╭─ QUOTED PASSAGE

SOURCE: Algeria, 1830-2000: A Short History, by Benjamin Stora (Cornell U. Press, 2001), pp. 21-22

The French Communist newspaper L’Humanité, obsessed with purging Vichyites in North Africa, and yet to develop its anti-colonialist stance, readily accepted the possibility that the [Sétif] affair was the work of Hitlerian elements: “Energetic action was taken in North Africa against Fifth Column criminals.” American and British correspondents also accepted the official account. “Rumours of food riots are confirmed in Paris by the Cabinet,” said the New York Times. “At Sétif what was described by the Governor General as ‘Hitlerian elements’ attacked the population while it was celebrating VE day. Troops were used.” Reynolds News even provided details: “Several people were killed when armed bands of Arabs, led by a violently anti-French party known as Manifesto marched down from the mountains on the Town of Setif and fired on the crowd.” Only the Christian Science Monitor’s correspondent Egon Karkeline questioned the official version. “Despite the veil of censorship with which the French government has surrounded the recent riots in Algiers,” he wrote, “it is manifest that these disturbances had a serious character.”

╰─
╭─ DATASET EXCERPT

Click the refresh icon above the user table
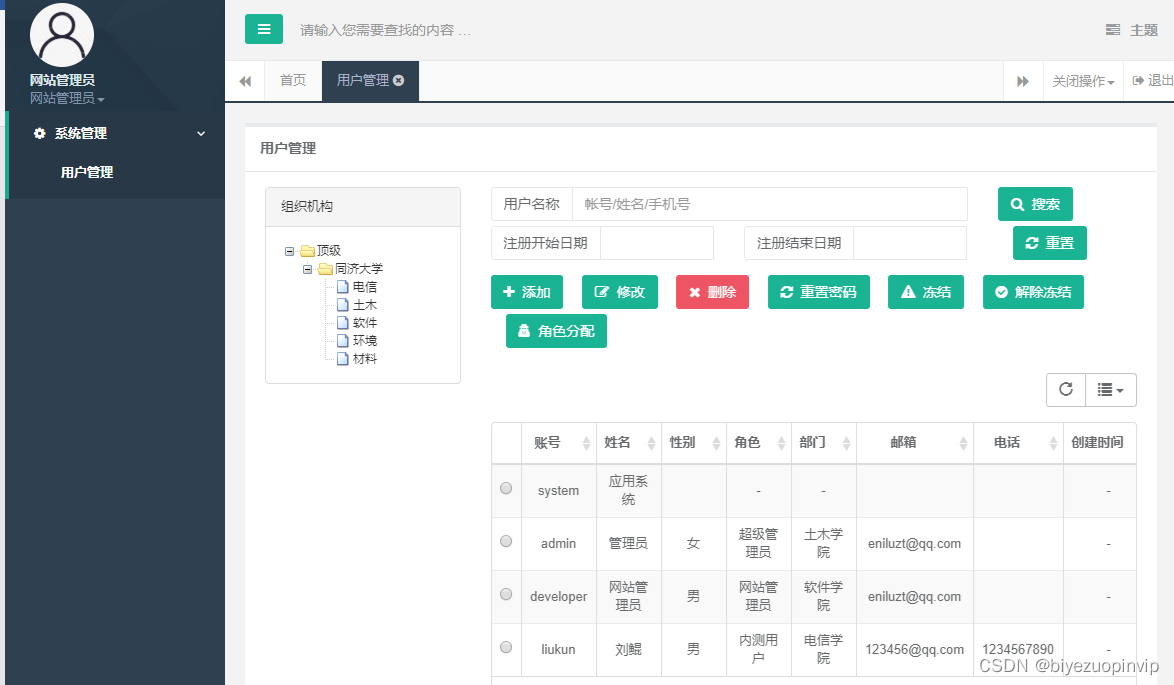The image size is (1174, 685). point(1065,390)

╰─

Rewrite the paragraph that begins "The French Communist newspaper L'Humanité" in the quoted passage on press reports of the Sétif affair as a bulleted list that keeps its main facts. The material has no connection to the passage on press coverage of the Sétif affair.

- L'Humanité, the French Communist paper, was focused on purging Vichyites in North Africa and had not yet become anti-colonialist. It readily accepted that the Sétif affair was the work of "Hitlerian elements."
- American and British correspondents also accepted the official account.
- The New York Times reported that the Cabinet confirmed rumours of food riots. It also reported that, according to the Governor General, "Hitlerian elements" attacked the population at Sétif during VE day celebrations and that troops were used.
- Reynolds News said armed bands of Arabs, led by the anti-French Manifesto party, came down from the mountains and fired on the crowd at Sétif, killing several people.
- Only Egon Karkeline of the Christian Science Monitor questioned the official version. He wrote that despite French censorship, the disturbances were clearly serious.